(Data entries)
☆ ☆ ☆ ☆ ☆ ☆ ☆

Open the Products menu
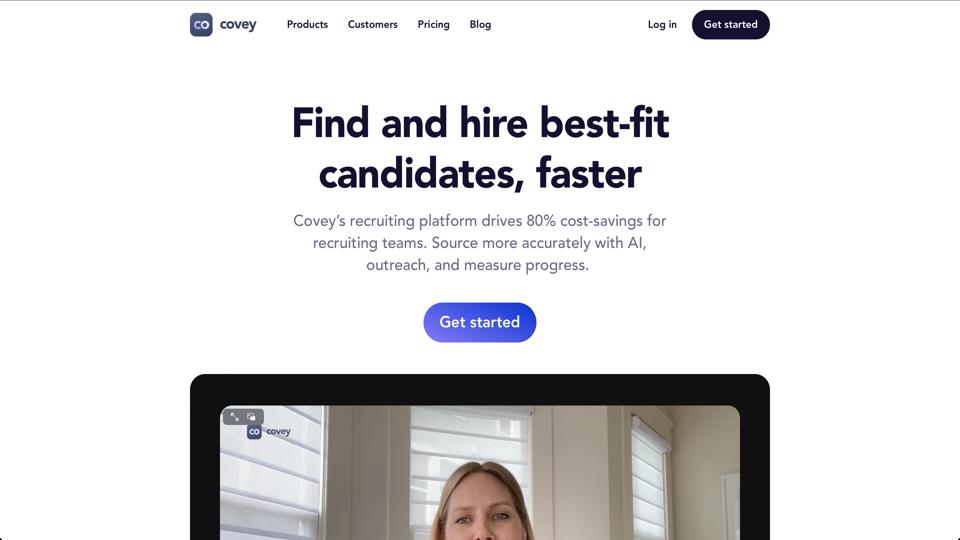 tap(307, 24)
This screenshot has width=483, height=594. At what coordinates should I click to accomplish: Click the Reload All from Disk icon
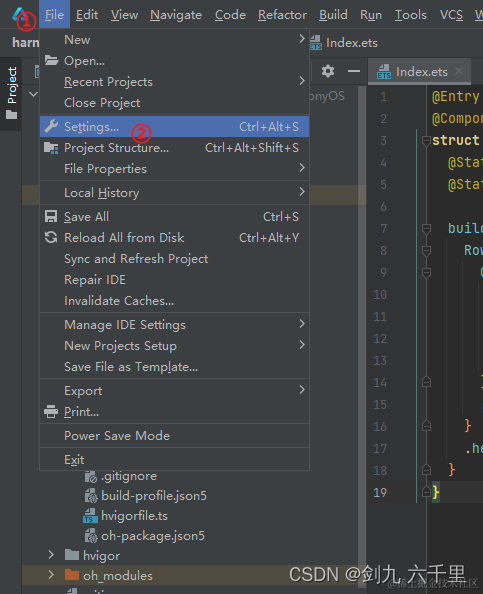click(51, 238)
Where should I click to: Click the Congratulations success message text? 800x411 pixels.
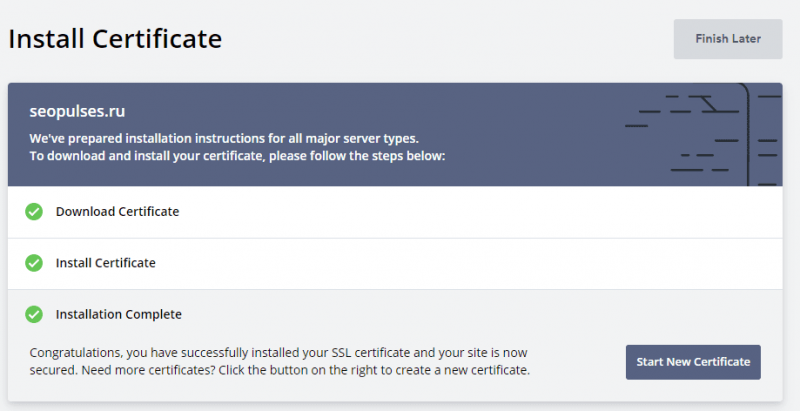coord(280,361)
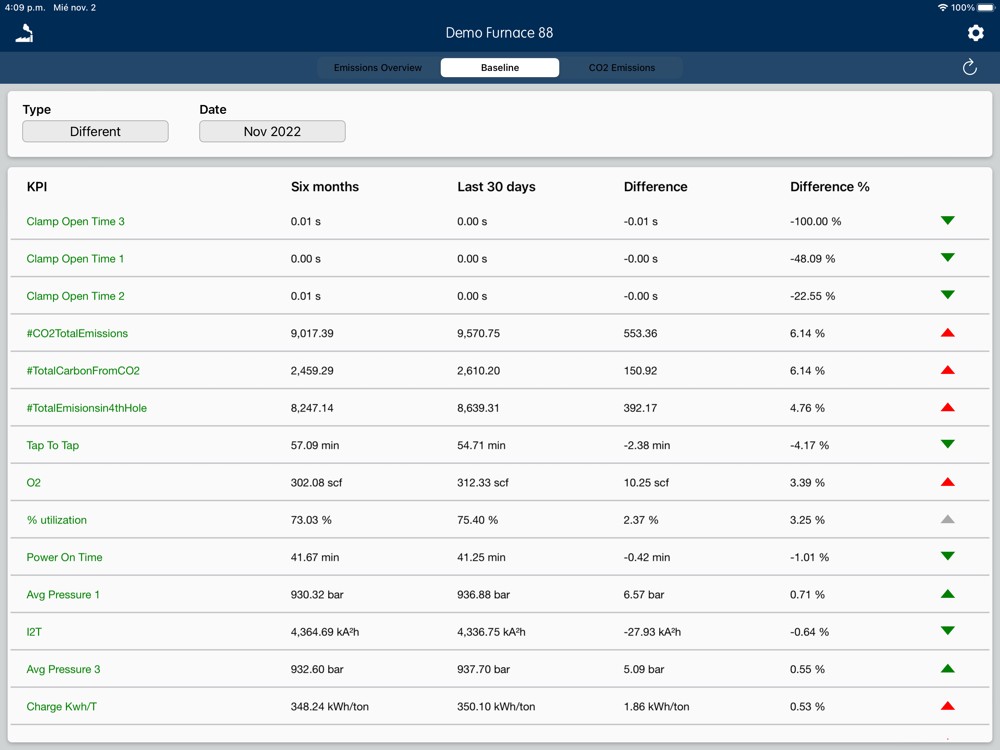1000x750 pixels.
Task: Tap green up arrow for Avg Pressure 1
Action: 948,594
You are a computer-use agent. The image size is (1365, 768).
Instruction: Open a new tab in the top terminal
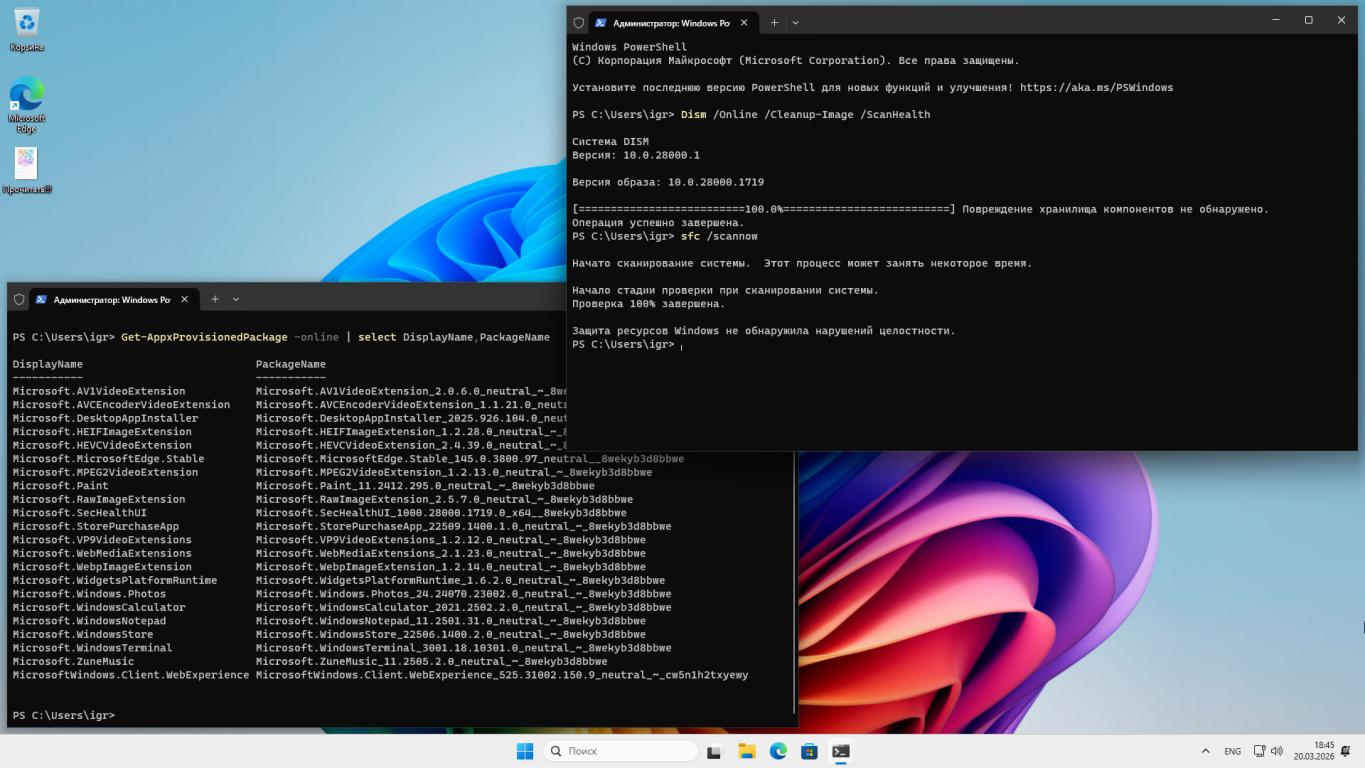[x=774, y=22]
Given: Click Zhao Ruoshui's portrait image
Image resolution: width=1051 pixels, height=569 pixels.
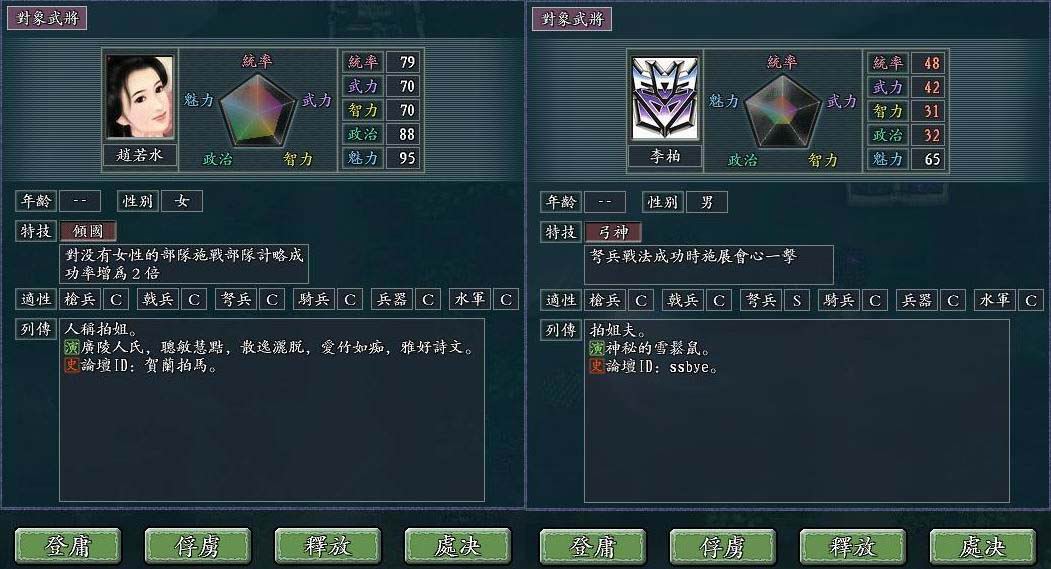Looking at the screenshot, I should [x=140, y=97].
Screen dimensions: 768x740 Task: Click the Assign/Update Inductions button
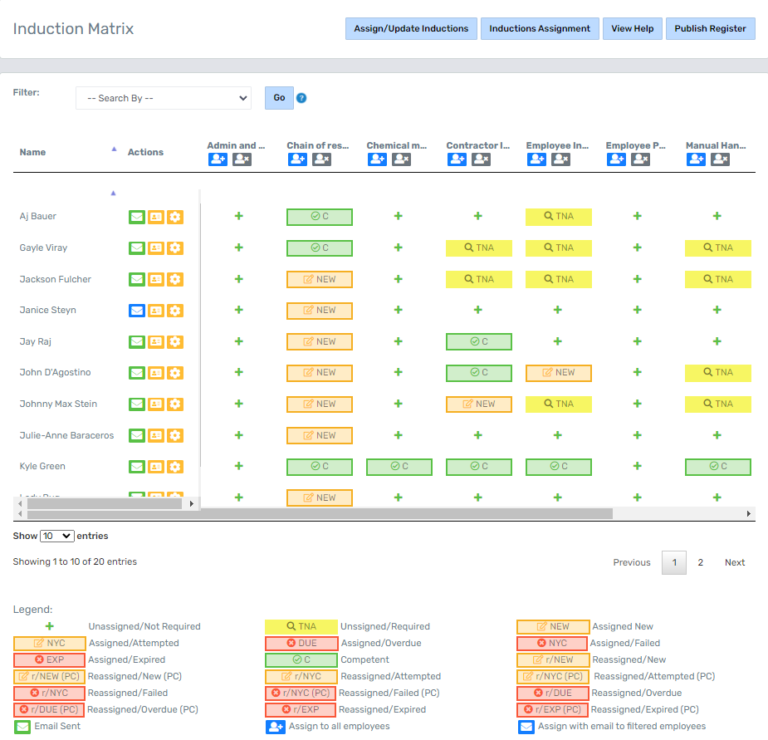410,29
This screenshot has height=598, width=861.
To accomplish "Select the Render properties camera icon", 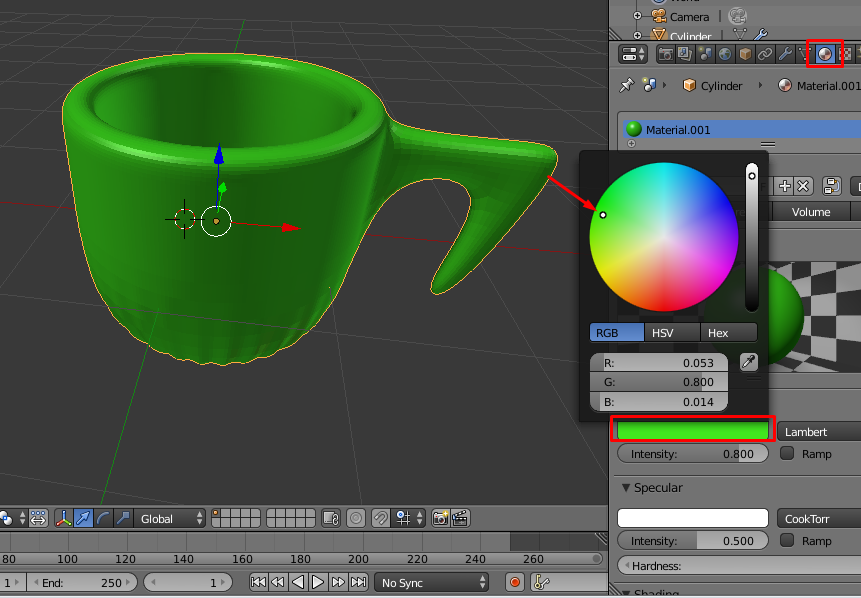I will (x=667, y=54).
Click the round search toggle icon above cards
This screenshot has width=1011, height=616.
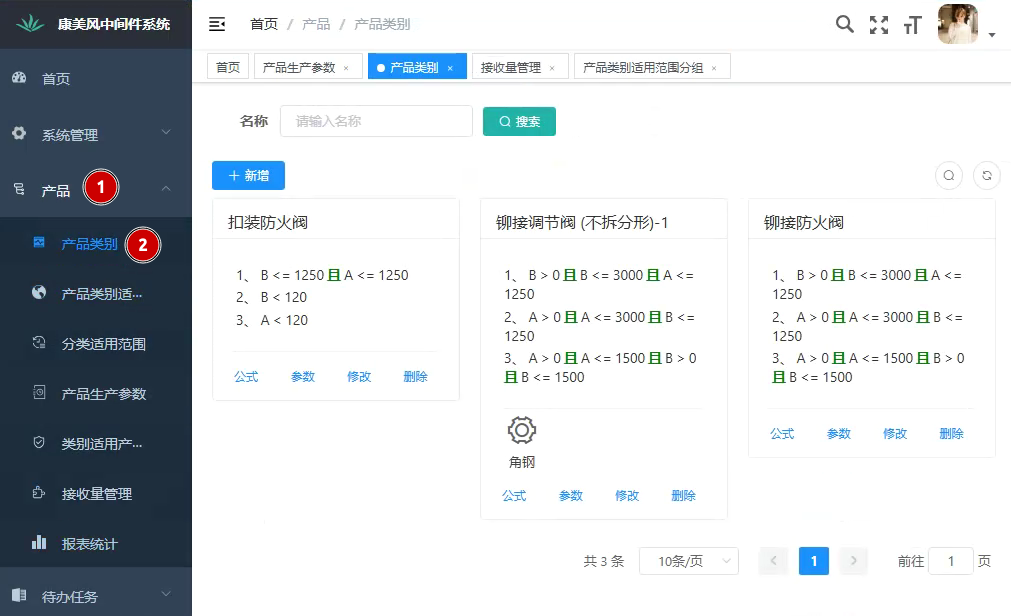[x=949, y=175]
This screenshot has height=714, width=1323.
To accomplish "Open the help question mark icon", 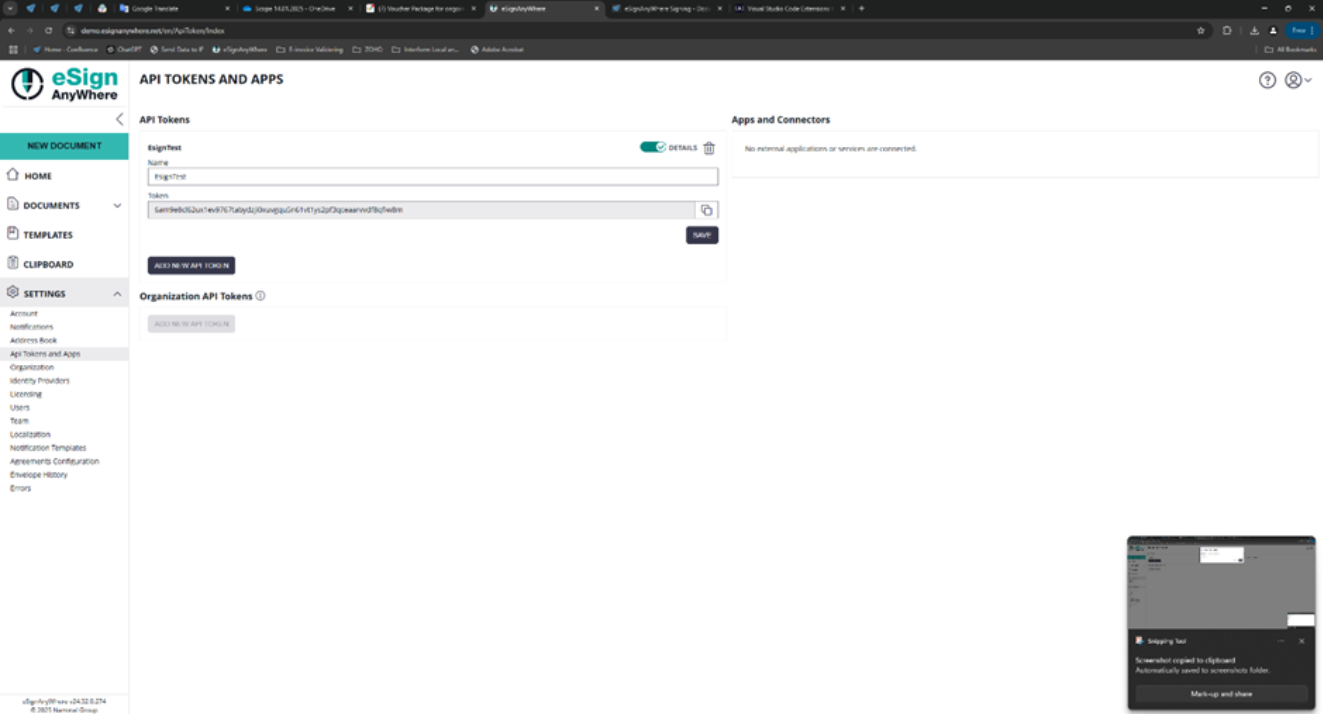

☆ ☆ ☆ ☆ ☆ ☆ ☆

__What this task involves__. Look above for the line with "This screenshot has width=483, height=594." and the line with "Given: Click Zhao Ruoshui's portrait image". Give again exactly those two lines and all lines between them, pictures excluded.

__Completed task__.
This screenshot has width=483, height=594. At what coordinates should I click to accomplish: Click the Reload All from Disk icon
click(51, 238)
Where should I click to: Click the Congratulations success message text? 800x411 pixels.
coord(280,361)
1000x750 pixels.
Task: Tap green up arrow for Avg Pressure 1
Action: 948,594
You are a computer-use agent. The image size is (1365, 768).
Instruction: Open a new tab in the top terminal
[x=774, y=22]
Given: Click Zhao Ruoshui's portrait image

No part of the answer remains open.